The picture of the world that arises on Estis's canvasses is grandiose and dramatic. The dynamic space in his compositions is alluringly infinite, suggesting a continuation in the directions indicated. In fact, any fragment of the painted texture also contains the infinity, as it were. Hence the impression of being in the presence of both macro- and microcosm, of time that is beyond the earthly bounds. The wealth of colour and rhythmic structures, the spectral light which lends harmony to the fantastic gamut of colours — all combine to produce the impression of boundless depth of space confined within the rectangle of the picture. Incorporeal anthropomorphous figures which emerge in many compositions at the crossing of lines of force of this complex space, developed, as it were, by means of light, lend solemn or tragic overtones to these colour symphonies. The symbolism of the figures has varying degrees of definiteness, but they are undoubtedly rooted in the soil of the Bible, as well as in the Byzantine-Russian tradition. The harmony of these works exerts an irrational, almost mystical attraction.

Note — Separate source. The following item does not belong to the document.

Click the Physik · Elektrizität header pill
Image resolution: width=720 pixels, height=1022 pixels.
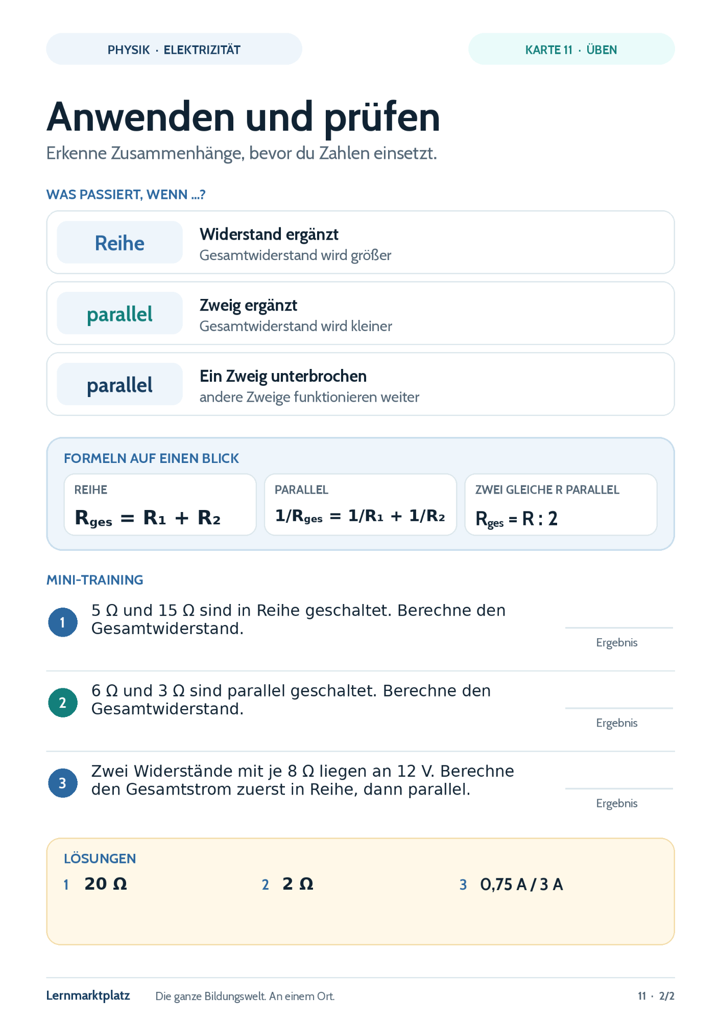(174, 49)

The temporal, dynamic aspect of abstract painting, which is, essentially, the attainment of the 20th century and the embodiment of contemporary world perception, is present in the work of Nikolai Estis as a genetically inherent quality. But his worlds are a special spiritual substance. At the cost of a superhuman effort, he overcomes the entropy of mindlessness to force his way, through the wreckage of the past and the chaotic superimpositions of matter dissolved in time, to the sources of Spirit and Beauty. Estis's nostalgic memory is not turned to the past, but to the eternal, and, consequently, to the future.

Nikolai Estis is not entirely divorced from his own time. Some of his themes, "Birds", for instance, or "Figures", seem to afford him such an inexhaustible emotional fount that he returns to them again and again. One perceives them as short lyrics against the background of long poems — his cycles of recent years. The associative chains have been growing ever more complex, as the mythological aspect expanded in variety and scope. His paintings add up to a symbolic portrayal of the world, in which the dramatis personnae are the Creator, the Human Kind, History, Spirit, combatting the chaos of passions, Life and Death...

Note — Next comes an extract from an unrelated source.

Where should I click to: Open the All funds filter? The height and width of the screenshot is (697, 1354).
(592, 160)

It would be futile to try and define the content of such painting in words—it lends itself to it as little as music does. Estis is alien to concreteness and didacticism, he is not out to impose anything on the viewer. His aim is merely to convey his own inner condition. He is not an artist inclined to theorizing. His gift is for feeling, loving and suffering — and for conveying this with his brush on canvas and paper. The viewer finds himself thrilled to the core by the sensuous wealth of his paintings, which radiate enormous power in the rhythms of colour combinations, in the centripetal efforts to possess the eternity of the Universe.

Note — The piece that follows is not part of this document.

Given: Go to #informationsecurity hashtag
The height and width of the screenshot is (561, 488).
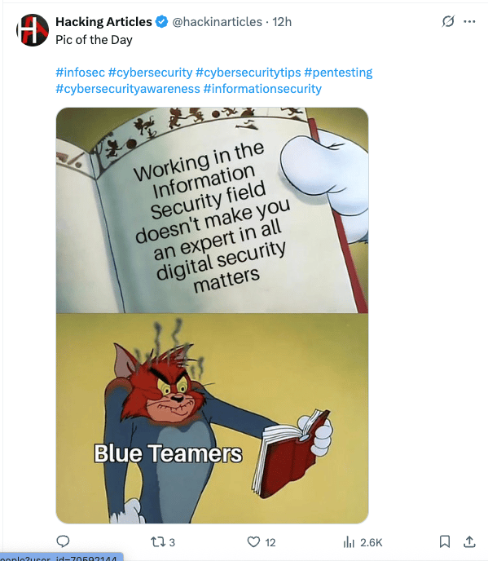Looking at the screenshot, I should (262, 89).
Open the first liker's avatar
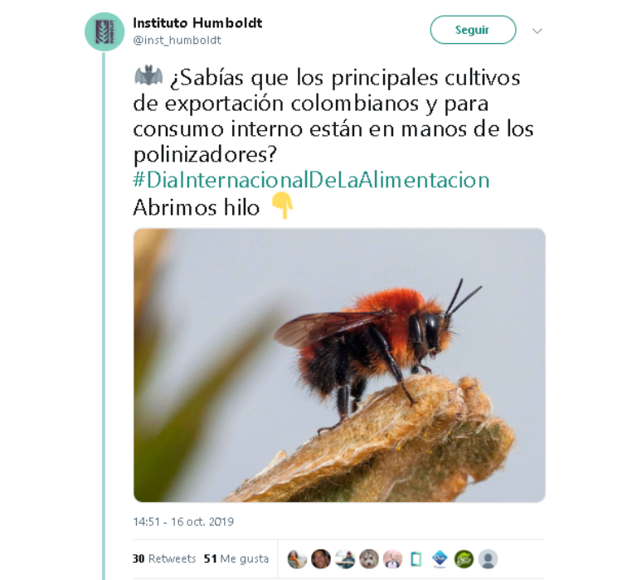The image size is (637, 580). coord(297,559)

Nikolai Estis works in bouts, as it were, immersing himself in painting for some two or three months running. During these "bouts" he seems to isolate himself from real forms and natural colours. He usually works on several compositions simultaneously, each of them independent, yet all interconnected and constituting a cycle, and he keeps returning, in a curcuit, to each canvas or sheet. He uses tempera, a pliable medium, which accords best with his method of passionate immersion in the process of painting. To deepen the plastic ideas of compositions, born of an impulse, he enriches them through comparison, juxtaposition and contrast. The impulsive origins remain a part of the pattern of imagery and are preserved in the finishing when the intense painting is supplemented with fine brushwork. In elaborating details the artist does not fight a certain tendency for object-portrayal, which he regards as a heritage of the Russian realist school of painting.

Estis's creative method excludes all rationalism. The truth he aspires for is attained in the process of painting. This is the stimulus of his creative effort. The universe contained in the pictures of Nikolai Estis is his inner world extended in the temporal and spatial dimensions of Art.